▸ Aim of the exercise: Set the data down once more, in full and exactly.

▸ Recorded information:
# # # # # # #

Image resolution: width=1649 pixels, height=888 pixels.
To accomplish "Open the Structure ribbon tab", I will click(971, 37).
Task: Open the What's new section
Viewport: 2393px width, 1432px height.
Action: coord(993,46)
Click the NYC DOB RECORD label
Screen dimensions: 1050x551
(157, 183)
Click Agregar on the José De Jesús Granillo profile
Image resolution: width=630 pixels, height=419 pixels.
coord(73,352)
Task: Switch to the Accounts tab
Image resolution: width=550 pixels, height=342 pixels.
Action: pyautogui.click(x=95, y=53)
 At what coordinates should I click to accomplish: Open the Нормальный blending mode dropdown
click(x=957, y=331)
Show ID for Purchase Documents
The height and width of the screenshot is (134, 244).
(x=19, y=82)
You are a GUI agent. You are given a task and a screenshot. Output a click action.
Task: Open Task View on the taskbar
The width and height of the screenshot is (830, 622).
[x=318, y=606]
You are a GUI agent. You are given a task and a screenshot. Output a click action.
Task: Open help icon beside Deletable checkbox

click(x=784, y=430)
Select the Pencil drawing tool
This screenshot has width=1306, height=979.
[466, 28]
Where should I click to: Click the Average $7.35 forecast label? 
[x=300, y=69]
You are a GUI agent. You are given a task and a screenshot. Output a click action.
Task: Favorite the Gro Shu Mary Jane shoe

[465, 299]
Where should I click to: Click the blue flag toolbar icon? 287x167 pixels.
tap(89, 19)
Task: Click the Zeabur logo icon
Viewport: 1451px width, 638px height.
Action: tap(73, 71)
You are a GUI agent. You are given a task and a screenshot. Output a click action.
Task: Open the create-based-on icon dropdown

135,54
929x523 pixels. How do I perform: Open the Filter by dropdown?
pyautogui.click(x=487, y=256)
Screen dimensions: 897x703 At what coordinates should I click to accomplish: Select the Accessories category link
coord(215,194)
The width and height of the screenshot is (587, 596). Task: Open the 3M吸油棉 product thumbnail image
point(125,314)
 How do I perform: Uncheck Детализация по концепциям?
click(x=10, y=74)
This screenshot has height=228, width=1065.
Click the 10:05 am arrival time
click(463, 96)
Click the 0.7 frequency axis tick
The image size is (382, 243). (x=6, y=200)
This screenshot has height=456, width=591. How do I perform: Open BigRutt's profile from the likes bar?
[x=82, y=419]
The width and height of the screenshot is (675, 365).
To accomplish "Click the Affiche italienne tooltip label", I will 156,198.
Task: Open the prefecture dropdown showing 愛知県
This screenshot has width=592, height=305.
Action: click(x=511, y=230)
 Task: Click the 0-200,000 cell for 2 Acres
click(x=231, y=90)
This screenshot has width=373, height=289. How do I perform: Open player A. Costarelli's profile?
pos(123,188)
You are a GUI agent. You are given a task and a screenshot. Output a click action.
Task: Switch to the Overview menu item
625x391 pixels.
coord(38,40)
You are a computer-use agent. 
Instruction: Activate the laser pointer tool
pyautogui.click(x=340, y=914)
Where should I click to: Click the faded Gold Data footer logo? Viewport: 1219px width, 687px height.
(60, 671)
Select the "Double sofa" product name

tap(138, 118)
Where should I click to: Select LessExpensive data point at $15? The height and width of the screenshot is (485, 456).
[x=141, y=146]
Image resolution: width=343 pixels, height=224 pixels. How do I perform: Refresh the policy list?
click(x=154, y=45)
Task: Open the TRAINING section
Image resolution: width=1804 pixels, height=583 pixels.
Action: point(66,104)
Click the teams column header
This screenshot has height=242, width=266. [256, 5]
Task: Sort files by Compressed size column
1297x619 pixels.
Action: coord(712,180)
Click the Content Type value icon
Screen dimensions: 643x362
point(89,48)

# # # # # # #

▸ Reply to the task:
Image resolution: width=1649 pixels, height=888 pixels.
To accomplish "Open the Structure ribbon tab", I will click(971, 37).
Task: Open the What's new section
Viewport: 2393px width, 1432px height.
Action: coord(993,46)
Click the NYC DOB RECORD label
Screen dimensions: 1050x551
(157, 183)
Click Agregar on the José De Jesús Granillo profile
Image resolution: width=630 pixels, height=419 pixels.
coord(73,352)
Task: Switch to the Accounts tab
Image resolution: width=550 pixels, height=342 pixels.
Action: pyautogui.click(x=95, y=53)
 At what coordinates should I click to accomplish: Open the Нормальный blending mode dropdown
click(x=957, y=331)
Show ID for Purchase Documents
The height and width of the screenshot is (134, 244).
(x=19, y=82)
You are a GUI agent. You are given a task and a screenshot. Output a click action.
Task: Open Task View on the taskbar
The width and height of the screenshot is (830, 622).
[x=318, y=606]
You are a GUI agent. You are given a task and a screenshot. Output a click action.
Task: Open help icon beside Deletable checkbox

click(x=784, y=430)
Select the Pencil drawing tool
This screenshot has width=1306, height=979.
[466, 28]
Where should I click to: Click the Average $7.35 forecast label? 
[x=300, y=69]
You are a GUI agent. You are given a task and a screenshot. Output a click action.
Task: Favorite the Gro Shu Mary Jane shoe

[465, 299]
Where should I click to: Click the blue flag toolbar icon? 287x167 pixels.
tap(89, 19)
Task: Click the Zeabur logo icon
Viewport: 1451px width, 638px height.
Action: tap(73, 71)
You are a GUI agent. You are given a task and a screenshot. Output a click action.
Task: Open the create-based-on icon dropdown

135,54
929x523 pixels. How do I perform: Open the Filter by dropdown?
pyautogui.click(x=487, y=256)
Screen dimensions: 897x703 At what coordinates should I click to accomplish: Select the Accessories category link
coord(215,194)
The width and height of the screenshot is (587, 596). Task: Open the 3M吸油棉 product thumbnail image
point(125,314)
 How do I perform: Uncheck Детализация по концепциям?
click(x=10, y=74)
This screenshot has height=228, width=1065.
Click the 10:05 am arrival time
click(463, 96)
Click the 0.7 frequency axis tick
The image size is (382, 243). (x=6, y=200)
This screenshot has height=456, width=591. How do I perform: Open BigRutt's profile from the likes bar?
[x=82, y=419]
The width and height of the screenshot is (675, 365).
To accomplish "Click the Affiche italienne tooltip label", I will 156,198.
Task: Open the prefecture dropdown showing 愛知県
This screenshot has width=592, height=305.
Action: click(x=511, y=230)
 Task: Click the 0-200,000 cell for 2 Acres
click(x=231, y=90)
This screenshot has width=373, height=289. How do I perform: Open player A. Costarelli's profile?
pos(123,188)
You are a GUI agent. You are given a task and a screenshot. Output a click action.
Task: Switch to the Overview menu item
625x391 pixels.
coord(38,40)
You are a computer-use agent. 
Instruction: Activate the laser pointer tool
pyautogui.click(x=340, y=914)
Where should I click to: Click the faded Gold Data footer logo? Viewport: 1219px width, 687px height.
(60, 671)
Select the "Double sofa" product name

tap(138, 118)
Where should I click to: Select LessExpensive data point at $15? The height and width of the screenshot is (485, 456).
[x=141, y=146]
Image resolution: width=343 pixels, height=224 pixels. How do I perform: Refresh the policy list?
click(x=154, y=45)
Task: Open the TRAINING section
Image resolution: width=1804 pixels, height=583 pixels.
Action: point(66,104)
Click the teams column header
This screenshot has height=242, width=266. [256, 5]
Task: Sort files by Compressed size column
1297x619 pixels.
Action: coord(712,180)
Click the Content Type value icon
Screen dimensions: 643x362
point(89,48)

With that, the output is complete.